I'm using the bank data from UCI to just template out a project. I was following the PySpark tutorial on on their documentation site (sorry cant find the link anymore). I keep getting an error when running through the pipeline. I've loaded the data, converted feature types, and have done the pipelining for categorical and numerical features. I'd love any feedback on any part of the code but specifically where I'm getting the error so I can continue with this build out. Thank you in advance!
Sample Data
+---+---+----------+-------+---------+-------+-------+-------+----+-------+---+-----+--------+--------+-----+--------+--------+-------+
| id|age| job|marital|education|default|balance|housing|loan|contact|day|month|duration|campaign|pdays|previous|poutcome|deposit|
+---+---+----------+-------+---------+-------+-------+-------+----+-------+---+-----+--------+--------+-----+--------+--------+-------+
| 1| 59| admin.|married|secondary| no| 2343| yes| no|unknown| 5| may| 1042| 1| -1| 0| unknown| yes|
| 2| 56| admin.|married|secondary| no| 45| no| no|unknown| 5| may| 1467| 1| -1| 0| unknown| yes|
| 3| 41|technician|married|secondary| no| 1270| yes| no|unknown| 5| may| 1389| 1| -1| 0| unknown| yes|
| 4| 55| services|married|secondary| no| 2476| yes| no|unknown| 5| may| 579| 1| -1| 0| unknown| yes|
| 5| 54| admin.|married| tertiary| no| 184| no| no|unknown| 5| may| 673| 2| -1| 0| unknown| yes|
+---+---+----------+-------+---------+-------+-------+-------+----+-------+---+-----+--------+--------+-----+--------+--------+-------+
only showing top 5 rows
# Convert Feature Types
df.createOrReplaceTempView("df")
df2 = spark.sql("select \
cast(id as int) as id, \
cast(age as int) as age, \
cast(job as string) as job, \
cast(marital as string) as marital, \
cast(education as string) as education, \
cast(default as string) as default, \
cast(balance as int) as balance, \
cast(housing as string) as housing, \
cast(loan as string) as loan, \
cast(contact as string) as contact, \
cast(day as int) as day, \
cast(month as string) as month, \
cast(duration as int) as duration, \
cast(campaign as int) as campaign, \
cast(pdays as int) as pdays, \
cast(previous as int) as previous, \
cast(poutcome as string) as poutcome, \
cast(deposit as string) as deposit \
from df")
# Data Types
df2.dtypes
[('id', 'int'),
('age', 'int'),
('job', 'string'),
('marital', 'string'),
('education', 'string'),
('default', 'string'),
('balance', 'int'),
('housing', 'string'),
('loan', 'string'),
('contact', 'string'),
('day', 'int'),
('month', 'string'),
('duration', 'int'),
('campaign', 'int'),
('pdays', 'int'),
('previous', 'int'),
('poutcome', 'string'),
('deposit', 'string')]
# Build Pipeline (Error is Here)
categorical_cols = ["job","marital","education","default","housing","loan","contact","month","poutcome"]

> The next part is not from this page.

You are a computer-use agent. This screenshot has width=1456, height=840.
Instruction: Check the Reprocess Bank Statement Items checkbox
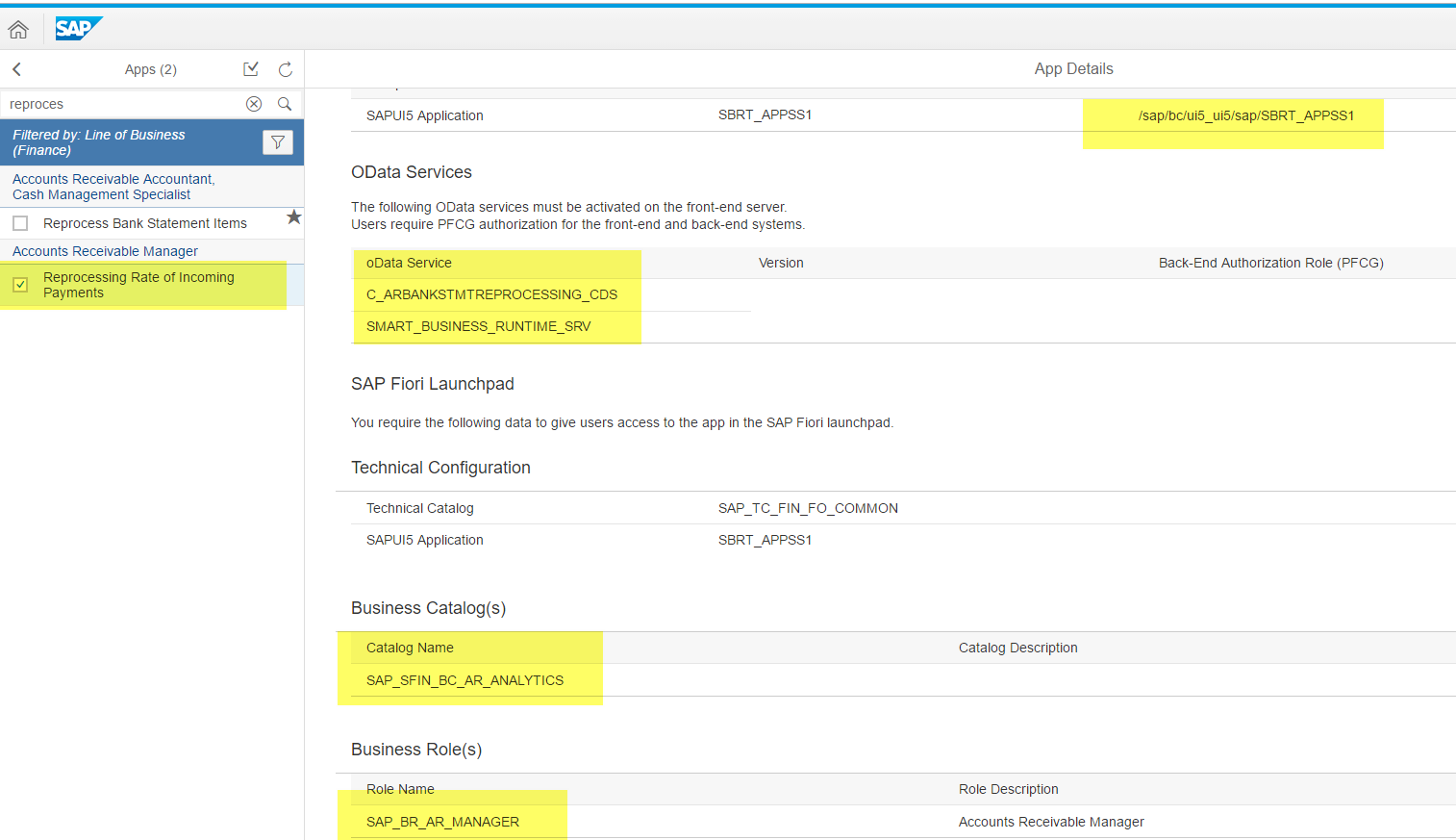tap(20, 223)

numeric_cols = ["age", "balance", "day", "duration", "campaign", "pdays","previous"]
stages = []
stringIndexer = StringIndexer(inputCol=[cols for cols in categorical_cols],
outputCol=[cols + "_index" for cols in categorical_cols])
encoder = OneHotEncoderEstimator(inputCols=[cols + "_index" for cols in categorical_cols],
outputCols=[cols + "_classVec" for cols in categorical_cols])

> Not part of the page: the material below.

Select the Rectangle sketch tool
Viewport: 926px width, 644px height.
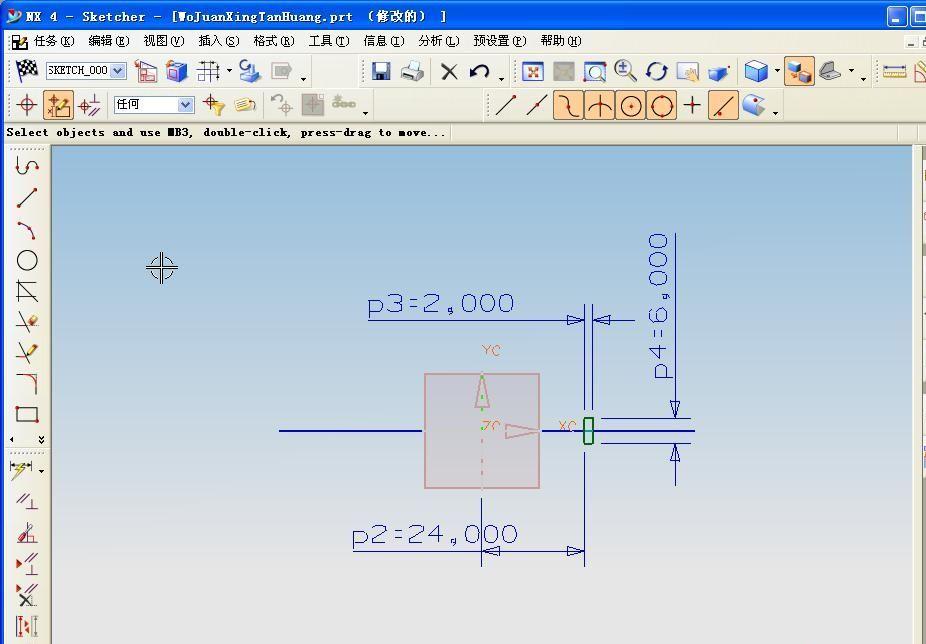(27, 414)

stages += [stringIndexer, encoder]
label_string_id = StringIndexer(inputCol="deposit", outputCol="label")
stages += [label_string_id]
assembler_inputs = [cols + "_classVec" for cols in categorical_cols] + numeric_cols
assembler = VectorAssembler(inputCols=assembler_inputs, outputCol="features")
stages += [assembler]
# Run Data Through Pipeline
pipeline = Pipeline().setStages(stages)
pipeline_model = pipeline.fit(df2)
prepped_df = pipeline_model.transform(df2)
Error
"TypeError: Invalid param value given for param "inputCols". Could not convert job_index to list of strings"